Tout rapprochement entre l'Algérie et le Maroc est un mensonge. Par la volonté de la géographie, ces deux pays se tournent le dos. Un désert les sépare, et l'orientation des montagnes.  La politique se confiant du Rif à l'Espagne achèvera de détacher de la Méditerranée le Maroc français. Il est atlantique, il est rude, il est salubre : les déserts entre l'Algérie et le Maroc, ce sont aussi des siècles...

Aussi n'y trouve-t-on pas la même sclérose économique. Les milliards, beaucoup moins concentrés, s'y entre-dévorent joyeusement, et quand les milliards s'entre-dévorent il tombe toujours des miettes pour les autres. Je n'ignore pas, évidemment, sur quel système de la sueur s'érige dans le Sud telle respectable fortune. Malgré tout, on sent un pays plus sain et plus jeune. Ce sont milliards, mais beaux milliards adolescents.

Mon propos n'est pas de parler du Maroc. Si je commence à connaître l'Algérie où chaque année me ramène plusieurs fois, je n'ai que très peu séjourné au Maroc. J'exprimerai simplement une inquiétude : une énorme ville, Casablanca, ne-va-elle pas miner le Maroc, comme Dakar, Abidjan, Douala, Pointe-noire et Brazzaville minent l'Afrique noire ? La spéculation aidant, on bâtit des villes géantes. Les terrains s'y vendent plus cher qu'au centre de Paris. A Casablanca les gratte-ciel, qu'ils s'érigent dans un azur vierge ou dans la brume, évoquent San Francisco. Cette richesse – ou cette évocation – ne sont-elles pas illusoires ? Certes Casablanca est un des Grands relais du monde, certes les industries trouvent profit à s'établir dans ce pays de « porte ouverte » et de peu d'impôts. Pourtant, cette ville n'est-elle pas en déséquilibre avec un arrière-pays ruineux ? Afrique atlantique, mais Afrique quand même, le Maroc avec de longues étendues désertes, des collines ravinées jusqu'à l'os. Le printemps semble s'en être détourné : ces étendues sont trop pauvres même pour les fleurs des murailles.

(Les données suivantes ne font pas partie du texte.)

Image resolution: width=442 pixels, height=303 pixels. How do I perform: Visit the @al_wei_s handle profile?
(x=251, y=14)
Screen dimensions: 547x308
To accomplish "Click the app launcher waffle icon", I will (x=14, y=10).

Et les campagnes se dépeuplent pour Casablanca. Ainsi surgissent, d'année en année, des bidonvilles. Ils submergent tout, ils s'insinuent entre les villes européennes et les riches palais mauresques, ils comblent chaque vide de la cité, ils poussent jusque dans les ruelles des médina. A Rabat, des bidonvilles se sont glissés dans le Palais du Sultan ! Ainsi se pose, également, chaque jour plus grave le problème des médina – plus grave et plus vrai que celui des bidonvilles, même si moins spectaculaire. Dans les récentes enquêtes, on ne paraît pas avoir vu, ou du moins montré, que le bidonville n'est que l'effet d'un autre mal, l'exode rural. Construire la cité surréaliste (on la croirait rêvée par Salvador Dali) d'Aïn Chock n'est qu'un palliatif et non un remède. Délivrer les campagnes des exactions féodales, y relever les salaires, en écarter la faim par des procédés modernes de culture : l'effort ne doit-il pas être porté avant tout sur ces points ? Simples interrogations, craintes que j'exprime après beaucoup d'hésitations. Mais j'ai peur que de récentes indignations, en poussant l'Administration à remplacer les bidonvilles par des médinas demain, surpeuplées et accélératrices, par leur réussite même, de l'exode rural, n’accentuent le mal au lieu de la corriger. Simples interrogations : pour oser être affirmatif, il faudrait beaucoup mieux connaître ce pays. Le Maroc ne se livre pas en trois semaines...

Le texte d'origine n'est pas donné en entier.